Il corto diretto da Enrico Casarosa, vede per la prima volta un regista italiano alla regia di uno dei corti della Pixar. Il piccoli film che ha richiesto un anno e mezzo di lavorazione, per un prodotto di circa 7 minuti, è stato terminato con molto anticipo rispetto all’uscita in sala, per cui da qualche mese sta facendo il giro dei più importanti festival dedicati al cinema d’animazione (tra cui il VIEW Conference di Torino dove ho avuto modo di vederlo), riscontrando giudizi positivi unanimi.

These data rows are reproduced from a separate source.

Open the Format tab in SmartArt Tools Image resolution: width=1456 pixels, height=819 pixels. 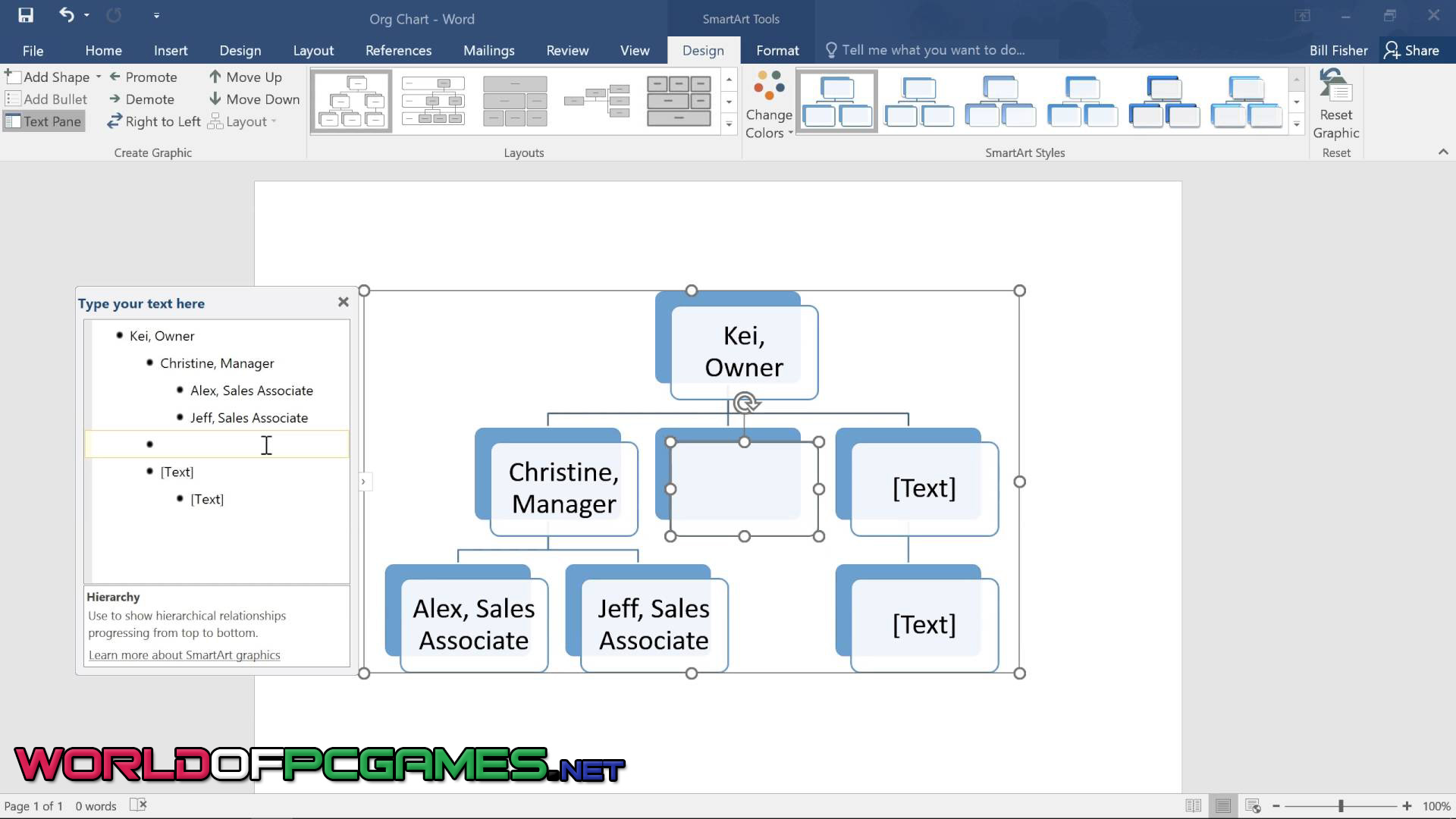click(778, 50)
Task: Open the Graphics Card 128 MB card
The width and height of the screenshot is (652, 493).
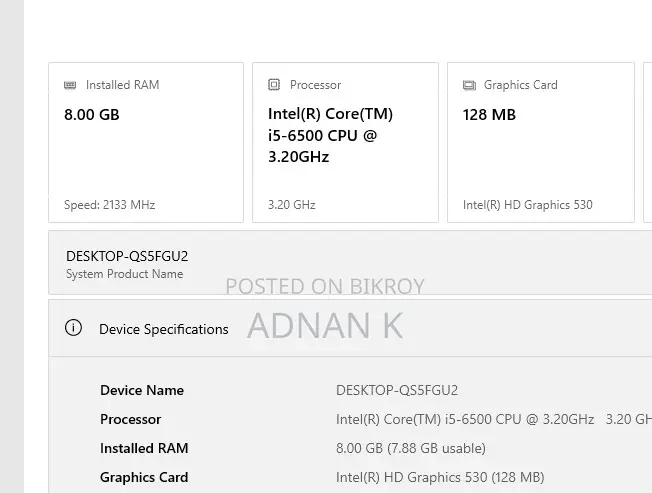Action: point(541,143)
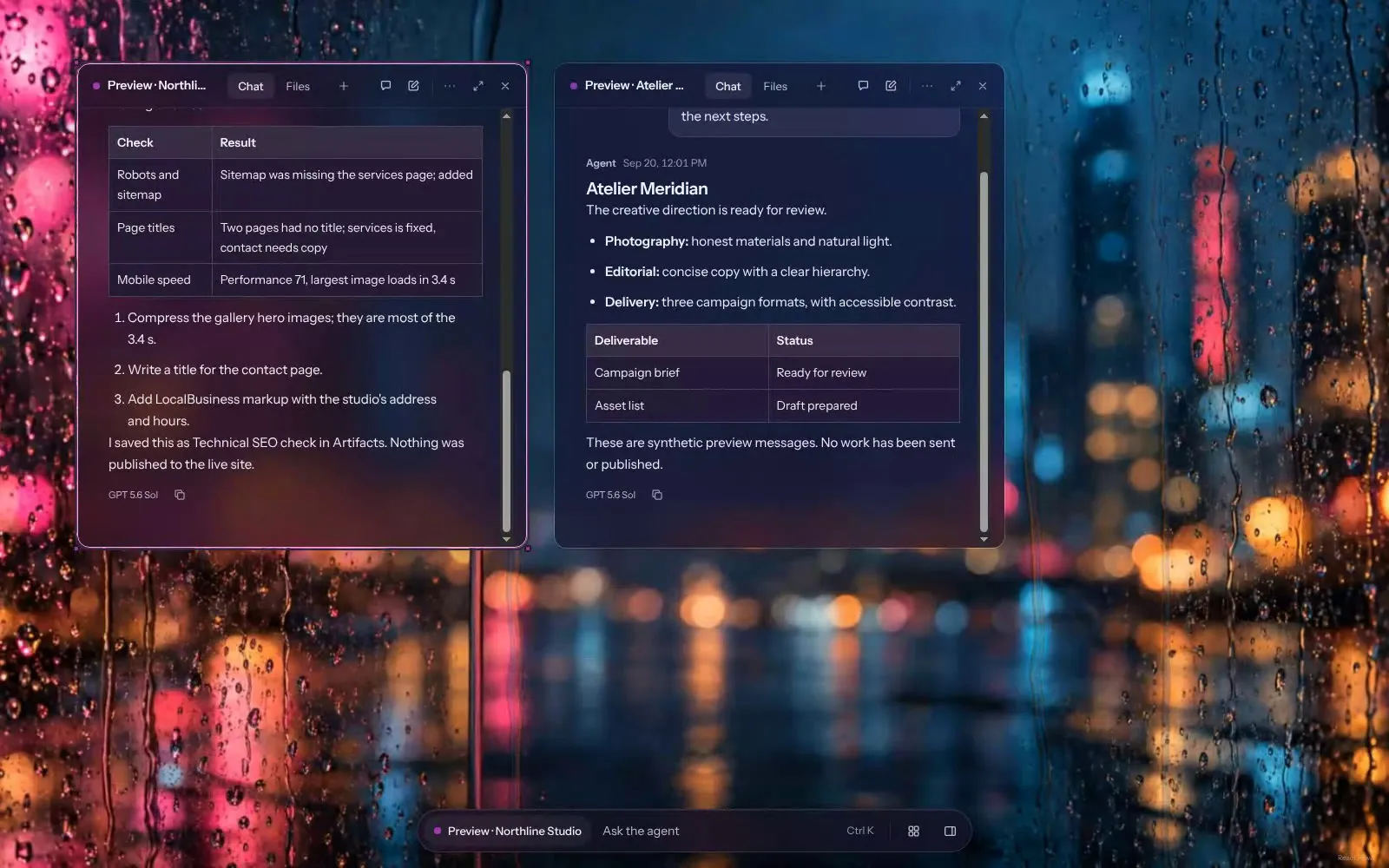Image resolution: width=1389 pixels, height=868 pixels.
Task: Switch to Files tab in Atelier panel
Action: coord(775,86)
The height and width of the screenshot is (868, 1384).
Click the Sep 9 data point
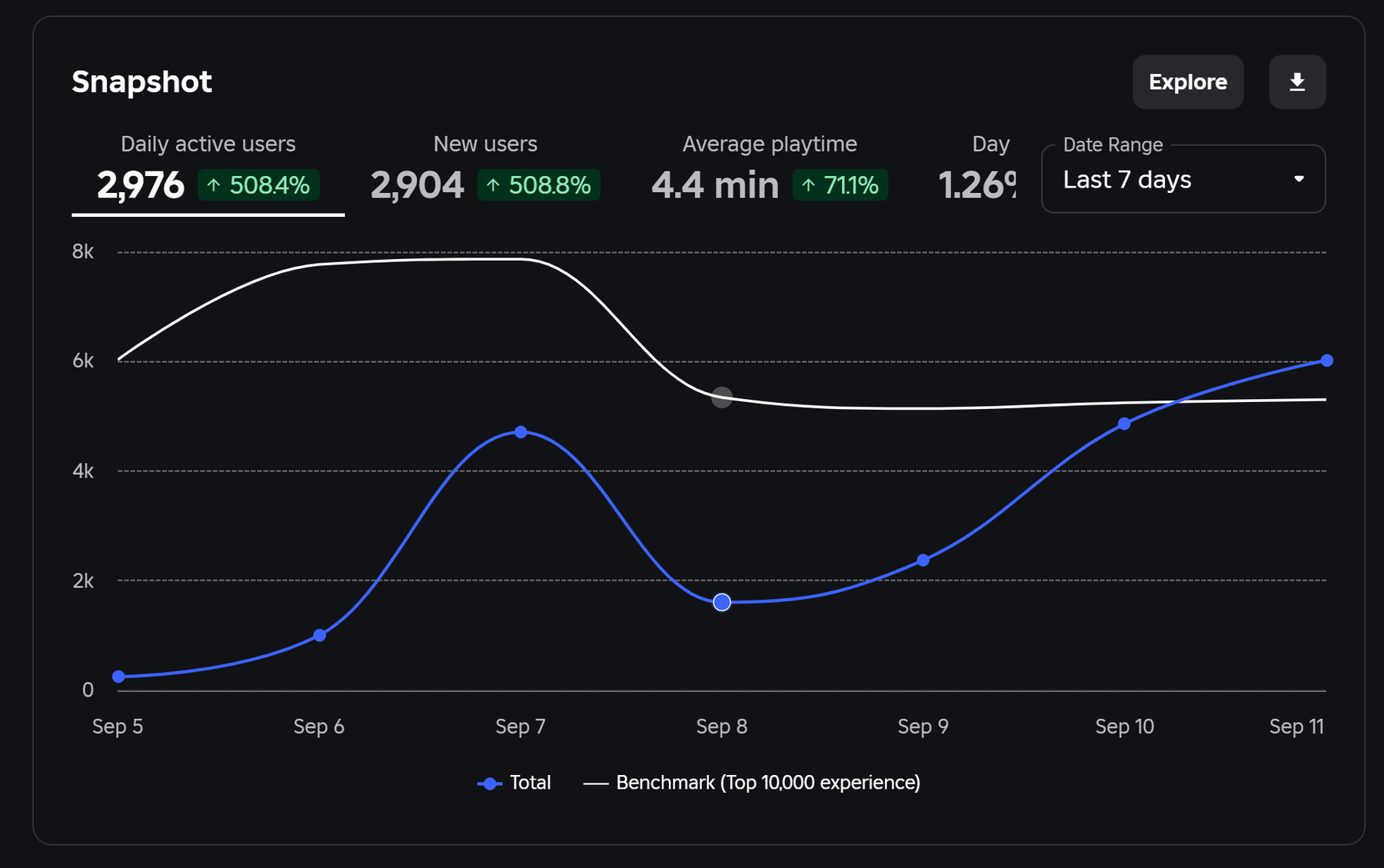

La storia è il racconto di formazione di un bambino che va per la prima volta a lavorare con il padre e il nonno e scoprirà il loro originale lavoro che ha a che fare proprio con la luna del titolo.
La trama del corto prende ispirazione principalmente dal racconto di Italo Calvino “La distanza della Luna”, inserito nella raccolta “Le cosmicomiche”, ma tra le fonti di ispirazioni visive ci sono, per stessa ammissione del regista, “Il piccolo principe” di Antoine de Saint-Exupéry e i primi lavori di Hayao Miyazaki come Le avventure di Lupin III e Conan, il ragazzo del futuro.
La componente italiana del cortometraggio è molto evidente, sottolineata dallo strano linguaggio parlato dai protagonisti, che porta una cadenza tipicamente italiana e dalle musiche del premio oscar Michael Giacchino che riprendono certe sonorità di Nino Rota (anche se a volte si lascia andare un po’ troppo al clichè dei mandolini).

A differenza dagli ultimi corti della Pixar a livello visivo ci sono molti richiami all’animazione tradizionale e alle illustrazioni ad acquerelli, in particolare nell’uso delle texture, soprattutto per gli sfondi.
Ho avuto la possibilità di vedere “La luna” sia in versione 3D che 2D, le differenze non sono così rilevanti. Come in altri prodotti d’animazione (come “Coraline e la porta magica” ad esempio) l’uso sobrio del 3D è utilizzato per lo più come contrasto ad eventi più “particolari” che vengono sottolineati dalla stereoscopia.
La luna è senza dubbio uno dei lavori migliori della casa di John Lasseter, che dimostra ancora una volta il proprio potenziale, soprattutto sperimentale che nei lungometraggi non può emergere.